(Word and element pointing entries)

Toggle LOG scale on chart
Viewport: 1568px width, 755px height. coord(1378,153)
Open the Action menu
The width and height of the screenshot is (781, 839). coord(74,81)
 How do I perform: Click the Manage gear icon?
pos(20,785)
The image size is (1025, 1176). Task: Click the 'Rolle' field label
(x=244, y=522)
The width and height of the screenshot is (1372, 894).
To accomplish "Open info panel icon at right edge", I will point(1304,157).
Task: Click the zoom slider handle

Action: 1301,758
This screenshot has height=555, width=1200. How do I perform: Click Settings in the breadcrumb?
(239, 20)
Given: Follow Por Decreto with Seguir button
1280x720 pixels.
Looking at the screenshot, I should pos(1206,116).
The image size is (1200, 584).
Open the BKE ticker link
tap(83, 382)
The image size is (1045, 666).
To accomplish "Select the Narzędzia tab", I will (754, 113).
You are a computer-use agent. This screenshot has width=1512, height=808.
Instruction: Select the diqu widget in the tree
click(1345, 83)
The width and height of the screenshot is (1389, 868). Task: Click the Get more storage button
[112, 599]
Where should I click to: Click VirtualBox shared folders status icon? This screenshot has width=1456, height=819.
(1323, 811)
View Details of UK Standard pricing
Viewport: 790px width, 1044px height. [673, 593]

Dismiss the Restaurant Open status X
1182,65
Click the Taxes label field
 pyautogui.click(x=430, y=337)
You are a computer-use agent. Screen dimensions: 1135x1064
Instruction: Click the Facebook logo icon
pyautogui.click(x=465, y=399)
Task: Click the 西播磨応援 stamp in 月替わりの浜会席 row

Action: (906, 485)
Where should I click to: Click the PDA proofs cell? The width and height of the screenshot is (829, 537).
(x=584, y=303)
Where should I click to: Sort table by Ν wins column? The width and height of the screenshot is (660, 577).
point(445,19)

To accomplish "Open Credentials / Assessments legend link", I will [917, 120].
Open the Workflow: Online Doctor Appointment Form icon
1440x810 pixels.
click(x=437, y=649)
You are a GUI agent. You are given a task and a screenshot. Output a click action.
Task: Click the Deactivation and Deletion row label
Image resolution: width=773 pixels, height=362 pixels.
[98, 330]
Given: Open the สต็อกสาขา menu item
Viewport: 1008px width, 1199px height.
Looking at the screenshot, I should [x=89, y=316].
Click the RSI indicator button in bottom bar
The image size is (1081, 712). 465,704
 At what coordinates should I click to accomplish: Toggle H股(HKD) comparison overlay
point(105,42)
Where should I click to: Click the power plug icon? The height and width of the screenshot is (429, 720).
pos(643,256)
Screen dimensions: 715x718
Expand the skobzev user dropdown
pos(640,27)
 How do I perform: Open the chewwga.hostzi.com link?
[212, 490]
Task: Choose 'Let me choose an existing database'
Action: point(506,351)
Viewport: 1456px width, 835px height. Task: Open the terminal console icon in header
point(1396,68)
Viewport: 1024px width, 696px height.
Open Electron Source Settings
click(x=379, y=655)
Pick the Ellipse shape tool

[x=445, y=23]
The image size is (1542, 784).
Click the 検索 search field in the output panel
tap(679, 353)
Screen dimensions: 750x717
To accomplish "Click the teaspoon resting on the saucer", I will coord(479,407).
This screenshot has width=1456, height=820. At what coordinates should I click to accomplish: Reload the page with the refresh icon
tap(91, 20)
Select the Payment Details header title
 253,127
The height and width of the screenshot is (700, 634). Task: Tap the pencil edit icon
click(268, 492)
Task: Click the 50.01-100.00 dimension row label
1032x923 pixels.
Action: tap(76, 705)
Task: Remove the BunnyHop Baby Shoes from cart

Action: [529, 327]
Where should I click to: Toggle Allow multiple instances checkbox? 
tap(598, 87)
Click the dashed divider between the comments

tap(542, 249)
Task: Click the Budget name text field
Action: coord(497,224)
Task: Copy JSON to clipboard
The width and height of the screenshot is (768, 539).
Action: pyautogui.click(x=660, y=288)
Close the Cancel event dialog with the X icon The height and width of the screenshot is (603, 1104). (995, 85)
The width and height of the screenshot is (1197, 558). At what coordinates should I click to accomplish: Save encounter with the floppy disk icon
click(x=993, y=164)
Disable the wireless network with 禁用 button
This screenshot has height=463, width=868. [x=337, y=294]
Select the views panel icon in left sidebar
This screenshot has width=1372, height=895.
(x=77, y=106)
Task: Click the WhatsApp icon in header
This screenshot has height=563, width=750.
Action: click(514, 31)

Work instructions ▸
Gather every line of the records above that contains the word "field", and copy each one in full.

Exercise answer ▸
The image size is (1025, 1176). Task: Click the 'Rolle' field label
Click the Taxes label field
Click the 検索 search field in the output panel
Task: Click the Budget name text field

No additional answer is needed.